What does dismissed even mean then?

100,000 registrants in Texas is correct. I am one of them. I received and completed a Deferred Adjudication here and served 10yrs probation. Successfully completed that and the charges were dropped. No conviction. But. I still have to register. Its a catch 22 here with this b.s. That is why I am leaving this f’d up country asap to finish the rest of my life as a free man. I am tired of looking over my shoulder.

Both CA and TX attach the registry to a sex crime conviction penalty, identifying two separate penalties: one punitive and the other non-punitive. Both must be adhered to under penalty of law. The problem is that the non-punitive penalty is directly a result of the conviction.

13th amendment: “Neither slavery nor involuntary servitude, except as a punishment for crime whereof the party shall have been duly convicted, shall exist within the United States, or any place subject to their jurisdiction.
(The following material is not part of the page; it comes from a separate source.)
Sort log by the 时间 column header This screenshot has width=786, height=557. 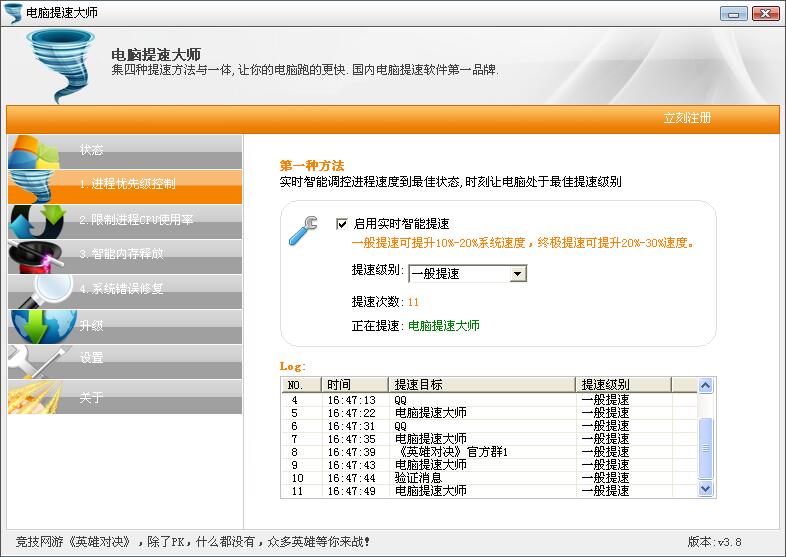click(354, 385)
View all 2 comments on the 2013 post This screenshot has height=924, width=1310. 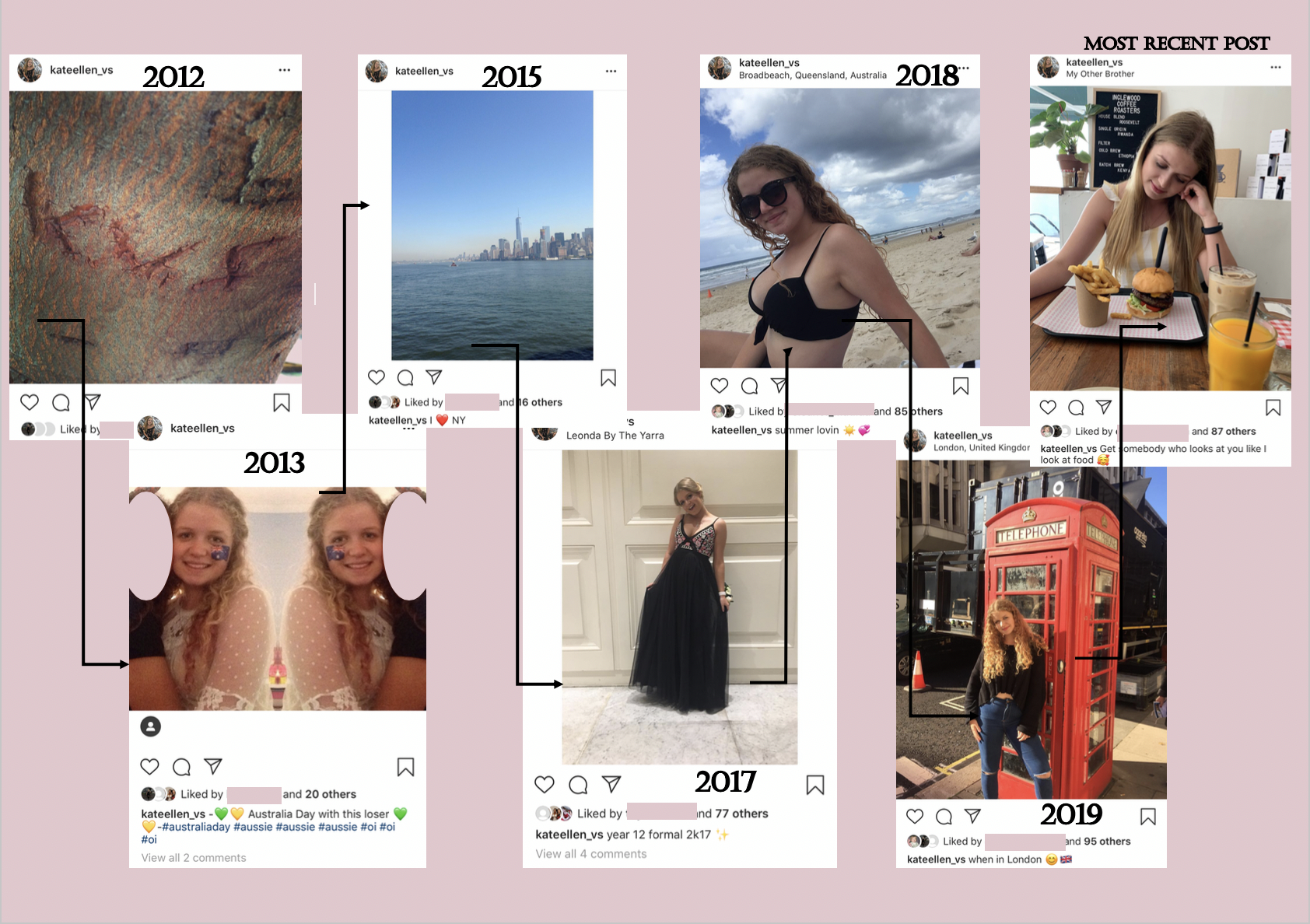[x=194, y=858]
The non-punitive penalty (registry) is involuntary servitude. The non-punitive penalty does not exist without a sex crime conviction.

It is shameful to not award relief to registrants who have been legally identified through the courts as being rehabilitated. CA wrote a law to override its own case dismissal, PC 1203.4, with PC 290.007.

PC 1203.4:
..1. be permitted by the court to withdraw their plea of guilty or plea of nolo contendere and enter a plea of not guilty; or, if they have been convicted after a plea of not guilty, the court shall set aside the verdict of guilty;
..2. and, in either case, the court shall thereupon dismiss the accusations or information against the defendant
..3. and except as noted below, the defendant shall thereafter be released from all penalties and disabilities resulting from the offense of which they have been convicted

PC 290.007: A person required to register pursuant to any provision of the Act shall register in accordance with the Act, regardless of whether the person’s conviction has been dismissed pursuant to Section 1203.4, unless the person obtains a certificate of rehabilitation and is entitled to relief from registration pursuant to Section 290.5, or is exonerated pursuant to subdivision (e) of Section 3007.05 of the conviction requiring registration and the person is not otherwise required to register.

There is great disdain for a state court to disregard earning legal rehabilitation by excluding the registrant class alone from all the convict class. PC 290.007 violates its own law of “A bill of attainder, ex post facto law, or law impairing the obligation of contracts may not be passed.” (CA Const., Art. 1, Sec 9) Registrants are not extended equal protection of rights and laws.

It is shameful to castigate one group of convicts to negate lawful rehabilitation, especially without any scientific reasoning.

Recently, a case decision of Fallen v US from the District of Columbia Circuit Court of Appeals identified any registration term beyond 5 years or longer is a serious penalty that violates the 6th amendment, which requires a jury trial.


On a tangent, Texas’ only way to get off the registry is the same as the new SORNA laws, which is currently in a lawsuit by PLF and ACSOL enjoins.

How can a collateral consequence remain in effect if the offense spurring it has been dismissed?

Do anyone any if there are any new lawsuits against challenging, Texas’s lifetime registration retroactive law?